PROVIDED MATERIAL:
==============================
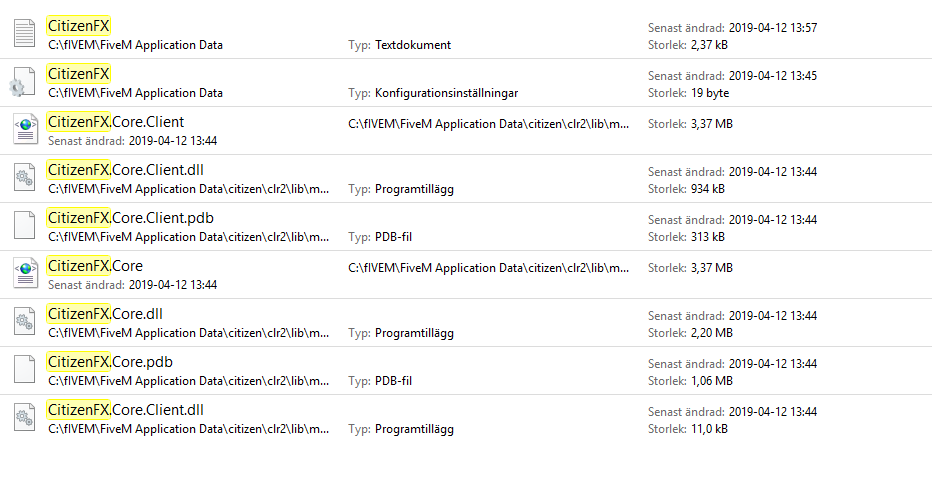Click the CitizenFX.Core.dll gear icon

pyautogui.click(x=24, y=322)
==============================
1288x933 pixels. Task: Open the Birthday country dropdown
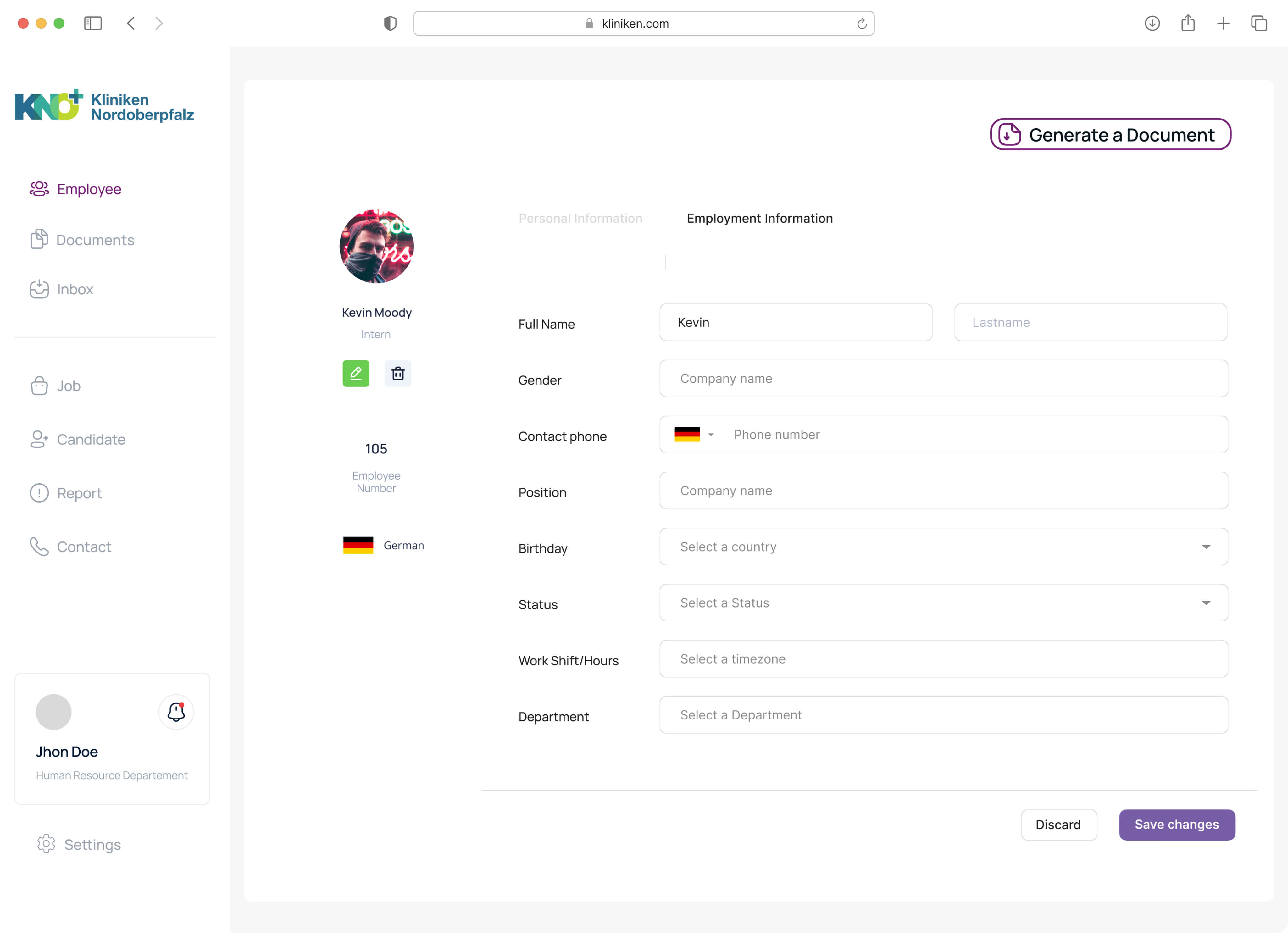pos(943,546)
==============================
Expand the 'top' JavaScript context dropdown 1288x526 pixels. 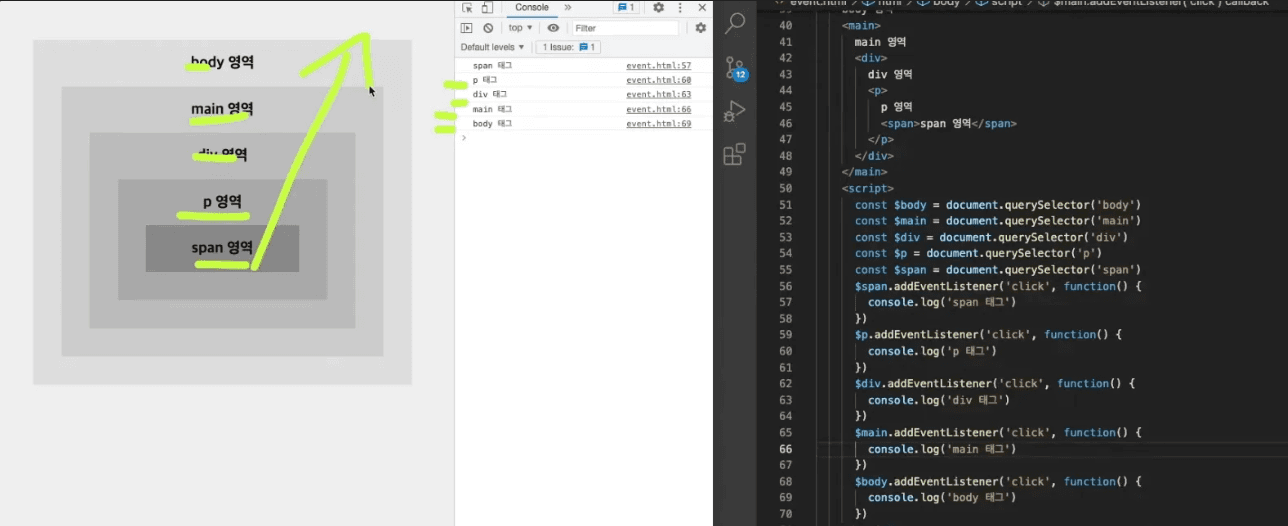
==============================
WHAT IS EXPECTED: Reproduce the lines of the records starting at the line containing "Click the CitizenFX.Core.dll gear icon" and ending at the line containing "pyautogui.click(x=24, y=322)", with both of those lines included. Leave out the pictures.

RESPONSE TO THIS EXERCISE:
Click the CitizenFX.Core.dll gear icon

pyautogui.click(x=24, y=322)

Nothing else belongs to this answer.